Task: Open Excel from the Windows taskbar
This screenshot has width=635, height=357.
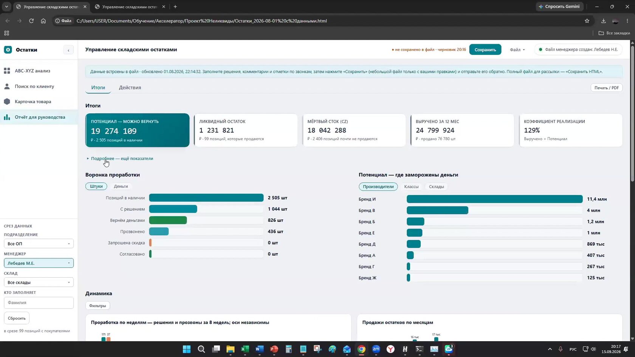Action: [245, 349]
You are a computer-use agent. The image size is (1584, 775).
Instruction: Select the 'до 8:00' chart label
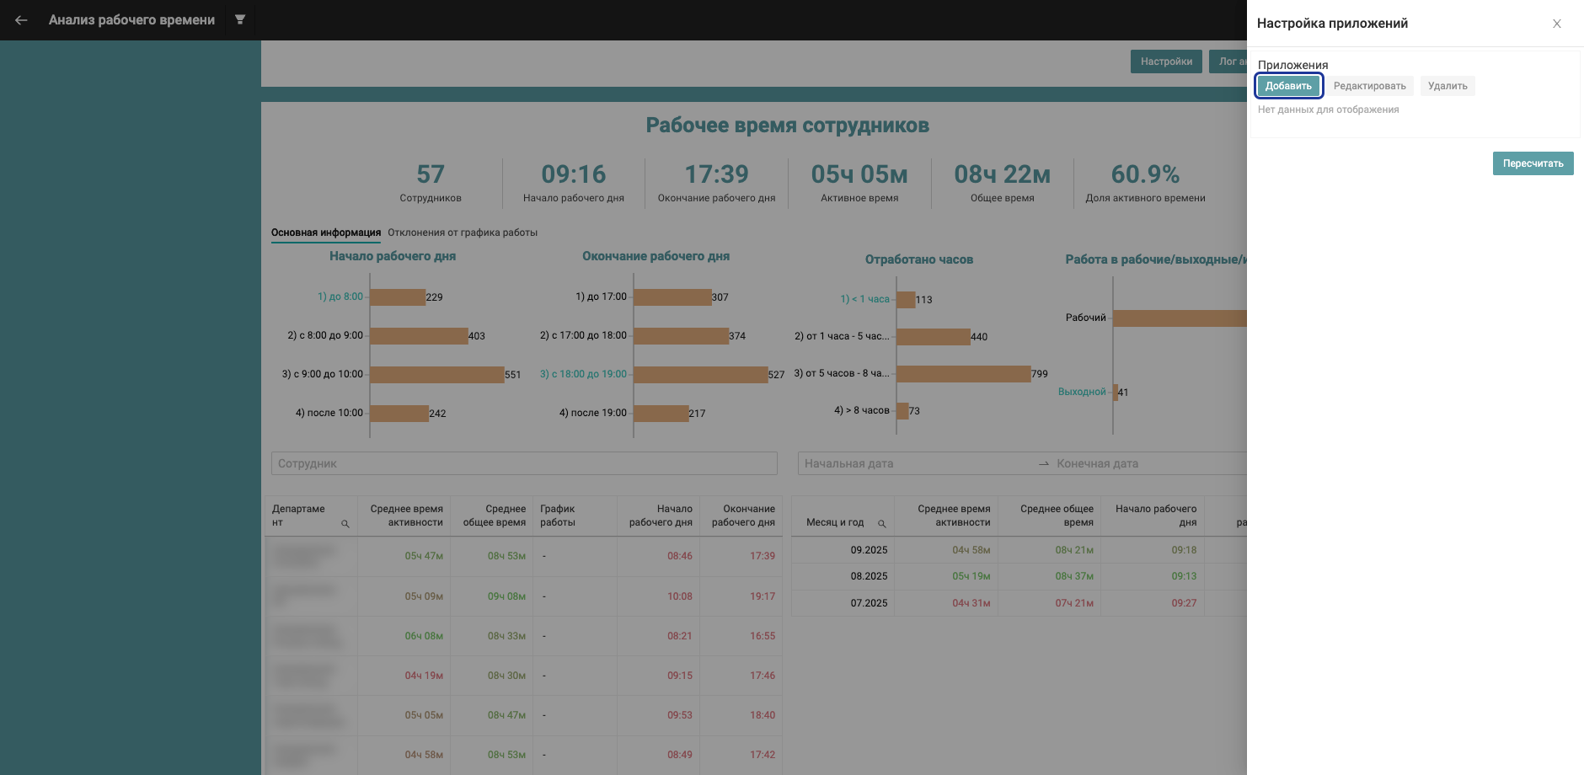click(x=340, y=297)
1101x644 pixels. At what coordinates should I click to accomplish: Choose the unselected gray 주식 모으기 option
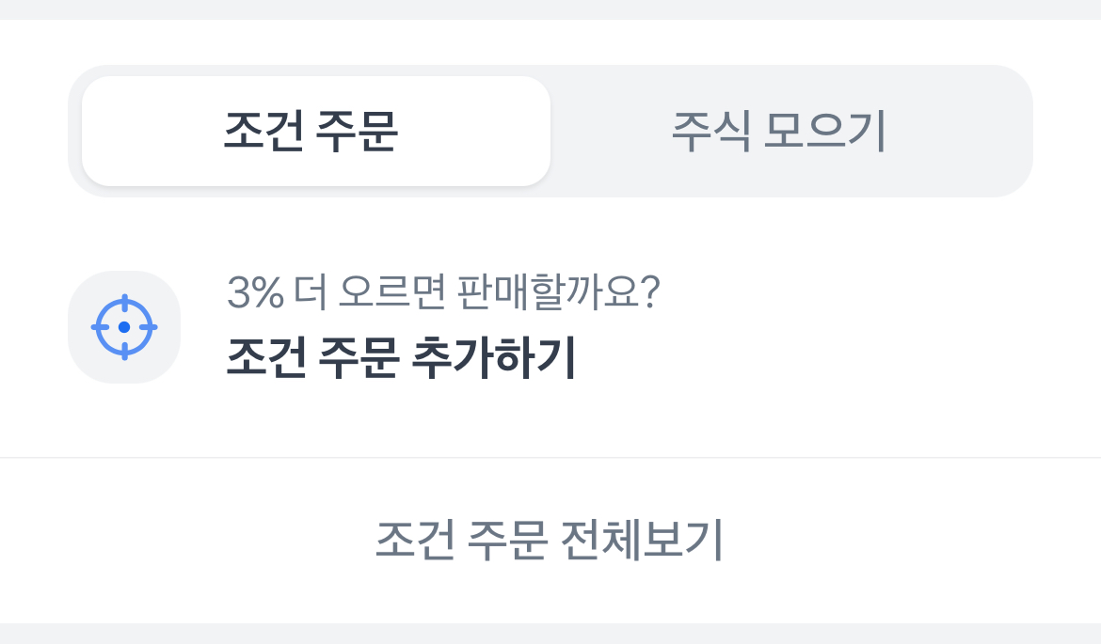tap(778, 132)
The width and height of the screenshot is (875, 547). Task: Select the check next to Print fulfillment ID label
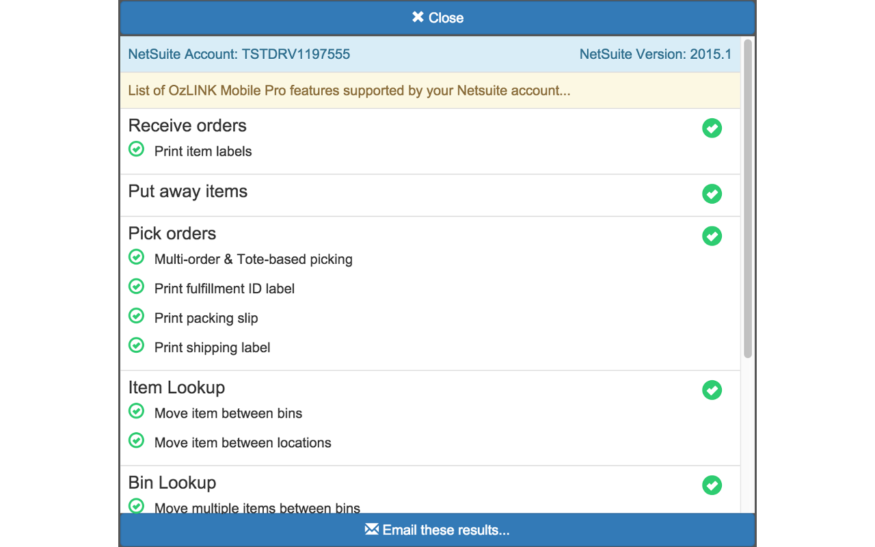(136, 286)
---
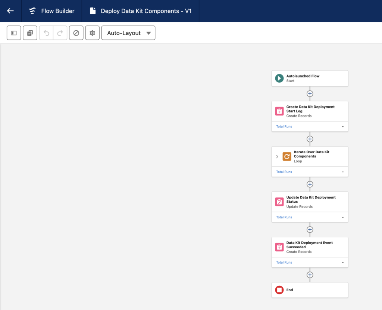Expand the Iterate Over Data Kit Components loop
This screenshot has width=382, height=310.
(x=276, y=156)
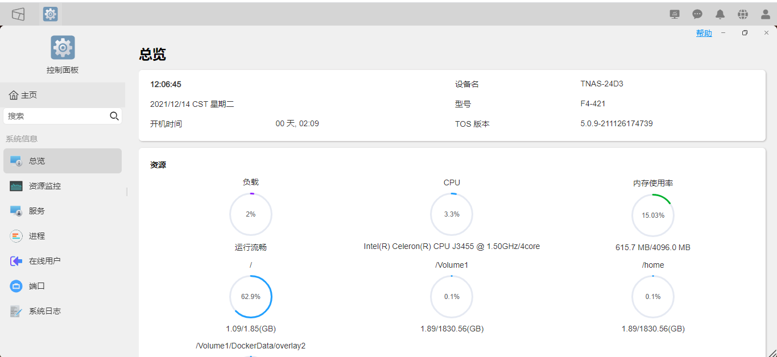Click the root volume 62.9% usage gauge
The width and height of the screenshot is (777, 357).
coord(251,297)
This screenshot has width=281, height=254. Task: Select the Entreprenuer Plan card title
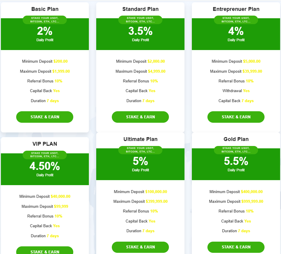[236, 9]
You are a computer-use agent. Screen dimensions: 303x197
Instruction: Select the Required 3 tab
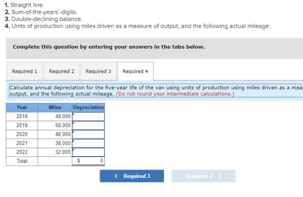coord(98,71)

▸ Work to be completed:
Copy out, from the data above, every line holding the word "agent".

▸ Solution to this task:
You are a computer-use agent. The image size is (1584, 775).
You are a computer-use agent. Screen dimensions: 303x197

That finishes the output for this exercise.